(Extracted records)

________________________

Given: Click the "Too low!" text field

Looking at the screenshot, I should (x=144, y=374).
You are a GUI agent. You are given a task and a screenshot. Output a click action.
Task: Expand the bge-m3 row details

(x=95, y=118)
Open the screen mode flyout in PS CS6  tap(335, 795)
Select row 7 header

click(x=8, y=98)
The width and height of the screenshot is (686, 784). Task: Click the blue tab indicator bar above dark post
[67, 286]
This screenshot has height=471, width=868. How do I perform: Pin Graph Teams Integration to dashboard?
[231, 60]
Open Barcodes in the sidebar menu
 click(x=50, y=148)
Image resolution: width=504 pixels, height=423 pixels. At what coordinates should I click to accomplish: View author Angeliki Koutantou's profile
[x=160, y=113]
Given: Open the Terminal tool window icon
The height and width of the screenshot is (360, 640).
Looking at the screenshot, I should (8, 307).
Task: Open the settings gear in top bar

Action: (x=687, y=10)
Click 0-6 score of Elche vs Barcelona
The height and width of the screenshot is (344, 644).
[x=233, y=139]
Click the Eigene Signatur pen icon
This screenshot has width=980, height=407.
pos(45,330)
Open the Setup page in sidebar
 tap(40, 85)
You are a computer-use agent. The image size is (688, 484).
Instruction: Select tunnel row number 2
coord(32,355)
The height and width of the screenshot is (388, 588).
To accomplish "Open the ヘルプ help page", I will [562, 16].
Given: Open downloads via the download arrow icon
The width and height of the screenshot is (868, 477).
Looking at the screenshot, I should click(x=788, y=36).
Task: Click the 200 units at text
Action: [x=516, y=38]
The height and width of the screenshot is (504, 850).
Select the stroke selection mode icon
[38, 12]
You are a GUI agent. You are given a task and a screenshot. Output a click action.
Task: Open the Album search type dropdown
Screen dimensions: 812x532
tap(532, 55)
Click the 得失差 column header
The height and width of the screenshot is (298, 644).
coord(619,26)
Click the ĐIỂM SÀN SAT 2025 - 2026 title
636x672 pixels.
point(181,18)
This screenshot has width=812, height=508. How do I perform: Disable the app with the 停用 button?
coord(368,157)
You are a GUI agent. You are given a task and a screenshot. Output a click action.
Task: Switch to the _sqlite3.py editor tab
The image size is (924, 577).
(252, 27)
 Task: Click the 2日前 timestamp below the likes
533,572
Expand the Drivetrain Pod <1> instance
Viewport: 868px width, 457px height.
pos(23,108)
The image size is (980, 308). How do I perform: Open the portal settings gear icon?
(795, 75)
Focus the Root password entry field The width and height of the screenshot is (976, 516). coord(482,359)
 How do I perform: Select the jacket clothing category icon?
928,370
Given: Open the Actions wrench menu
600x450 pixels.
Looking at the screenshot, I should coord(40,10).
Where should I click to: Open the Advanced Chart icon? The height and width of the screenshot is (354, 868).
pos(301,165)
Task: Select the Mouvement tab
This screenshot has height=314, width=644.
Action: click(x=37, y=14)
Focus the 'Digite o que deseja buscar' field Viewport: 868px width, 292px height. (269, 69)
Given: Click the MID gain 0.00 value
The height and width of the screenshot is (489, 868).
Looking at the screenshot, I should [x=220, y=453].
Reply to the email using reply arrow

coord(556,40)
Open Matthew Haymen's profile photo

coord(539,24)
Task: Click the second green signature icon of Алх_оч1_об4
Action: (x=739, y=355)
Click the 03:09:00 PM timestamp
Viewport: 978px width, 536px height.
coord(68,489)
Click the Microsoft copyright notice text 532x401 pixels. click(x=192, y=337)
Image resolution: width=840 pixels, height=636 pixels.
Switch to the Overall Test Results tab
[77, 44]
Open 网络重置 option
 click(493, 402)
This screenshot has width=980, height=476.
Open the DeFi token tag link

________________________

> Action item
So that nothing is lost, please repeat all of the entries exactly.

> Completed exercise
Given: Click the "Too low!" text field

Looking at the screenshot, I should (x=144, y=374).
You are a GUI agent. You are given a task and a screenshot. Output a click action.
Task: Expand the bge-m3 row details

(x=95, y=118)
Open the screen mode flyout in PS CS6  tap(335, 795)
Select row 7 header

click(x=8, y=98)
The width and height of the screenshot is (686, 784). Task: Click the blue tab indicator bar above dark post
[67, 286]
This screenshot has height=471, width=868. How do I perform: Pin Graph Teams Integration to dashboard?
[231, 60]
Open Barcodes in the sidebar menu
 click(x=50, y=148)
Image resolution: width=504 pixels, height=423 pixels. At what coordinates should I click to accomplish: View author Angeliki Koutantou's profile
[x=160, y=113]
Given: Open the Terminal tool window icon
The height and width of the screenshot is (360, 640).
Looking at the screenshot, I should (8, 307).
Task: Open the settings gear in top bar

Action: (x=687, y=10)
Click 0-6 score of Elche vs Barcelona
The height and width of the screenshot is (344, 644).
[x=233, y=139]
Click the Eigene Signatur pen icon
This screenshot has width=980, height=407.
pos(45,330)
Open the Setup page in sidebar
 tap(40, 85)
You are a computer-use agent. The image size is (688, 484).
Instruction: Select tunnel row number 2
coord(32,355)
The height and width of the screenshot is (388, 588).
To accomplish "Open the ヘルプ help page", I will [562, 16].
Given: Open downloads via the download arrow icon
The width and height of the screenshot is (868, 477).
Looking at the screenshot, I should click(x=788, y=36).
Task: Click the 200 units at text
Action: [x=516, y=38]
The height and width of the screenshot is (504, 850).
Select the stroke selection mode icon
[38, 12]
You are a GUI agent. You are given a task and a screenshot. Output a click action.
Task: Open the Album search type dropdown
Screen dimensions: 812x532
tap(532, 55)
Click the 得失差 column header
The height and width of the screenshot is (298, 644).
coord(619,26)
Click the ĐIỂM SÀN SAT 2025 - 2026 title
636x672 pixels.
point(181,18)
This screenshot has width=812, height=508. How do I perform: Disable the app with the 停用 button?
coord(368,157)
You are a GUI agent. You are given a task and a screenshot. Output a click action.
Task: Switch to the _sqlite3.py editor tab
The image size is (924, 577).
(252, 27)
 Task: Click the 2日前 timestamp below the likes
533,572
Expand the Drivetrain Pod <1> instance
Viewport: 868px width, 457px height.
pos(23,108)
The image size is (980, 308). How do I perform: Open the portal settings gear icon?
(795, 75)
Focus the Root password entry field The width and height of the screenshot is (976, 516). coord(482,359)
 How do I perform: Select the jacket clothing category icon?
928,370
Given: Open the Actions wrench menu
600x450 pixels.
Looking at the screenshot, I should coord(40,10).
Where should I click to: Open the Advanced Chart icon? The height and width of the screenshot is (354, 868).
pos(301,165)
Task: Select the Mouvement tab
This screenshot has height=314, width=644.
Action: click(x=37, y=14)
Focus the 'Digite o que deseja buscar' field Viewport: 868px width, 292px height. (269, 69)
Given: Click the MID gain 0.00 value
The height and width of the screenshot is (489, 868).
Looking at the screenshot, I should [x=220, y=453].
Reply to the email using reply arrow

coord(556,40)
Open Matthew Haymen's profile photo

coord(539,24)
Task: Click the second green signature icon of Алх_оч1_об4
Action: (x=739, y=355)
Click the 03:09:00 PM timestamp
Viewport: 978px width, 536px height.
coord(68,489)
Click the Microsoft copyright notice text 532x401 pixels. click(x=192, y=337)
Image resolution: width=840 pixels, height=636 pixels.
Switch to the Overall Test Results tab
[77, 44]
Open 网络重置 option
 click(493, 402)
This screenshot has width=980, height=476.
Open the DeFi token tag link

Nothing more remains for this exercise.